*GIVEN PASSAGE:*
=== Section Start ===
This study aimed to assess the current practice patterns of radiologists performing percutaneous lung biopsies.
Materials and Methods:
This cross-sectional study used a web-based survey sent to the Society of Thoracic Radiology membership from August to October 2015. Responses were collected anonymously, and results were tallied.
A total of 244 Society of Thoracic Radiology members responded to the survey. One hundred thirty-seven radiologists regularly perform percutaneous lung biopsies, of whom 102 (74%) practice at an academic teaching hospital. Computed tomography (CT) and CT fluoroscopy were the modalities of choice for image guidance, preferred by 82 (60%) and 48 (35%) respondents, respectively. Twenty (15%) respondents preferred fine-needle aspiration (FNA) alone, 57 (42%) preferred core needle biopsy (CNB) alone, and 59 (43%) preferred both FNA and CNB in the same setting. On-site cytology was routinely requested by 70 (71%) respondents with access to such services. In cases of suspected lung cancer, 79 (60%) respondents estimated sending tissue for molecular analysis >25% of the time. Forty-three (32%) respondents reported using intraprocedural preventive measures to minimize risk of pneumothorax.
=== Section End ===
*SUPPLIED DATA:*
=== Section Start ===
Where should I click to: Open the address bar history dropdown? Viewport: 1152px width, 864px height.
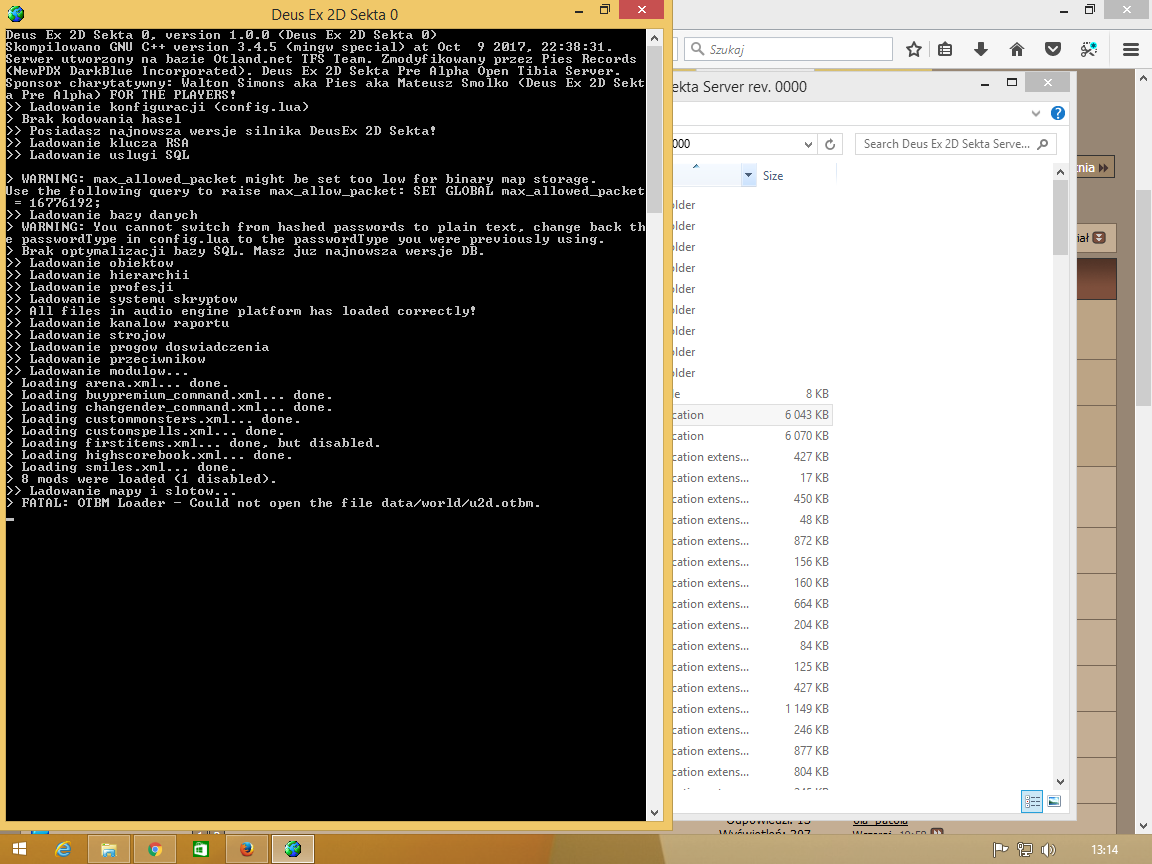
=== Section End ===
*APPLY WHAT YOU READ:*
[A] According to the lung biopsy survey, how many of the responding radiologists regularly perform percutaneous lung biopsies?
[B] Write a continuation of the lung biopsy survey text, starting right after its final sentence.

*EXPECTED RESULTS:*
[A] One hundred thirty-seven.

[B]
Among surveyed radiologists who perform percutaneous lung biopsies, most utilize CT guidance with either CNB alone or in conjunction with FNA. A small minority routinely performs FNA alone, which may negatively impact diagnostic accuracy and provide insufficient tissue for molecular profiling. Education of all radiologists regarding the importance of routinely acquiring and sending greater amounts of tissue for molecular/genomic assessment of suspected lung cancer is needed.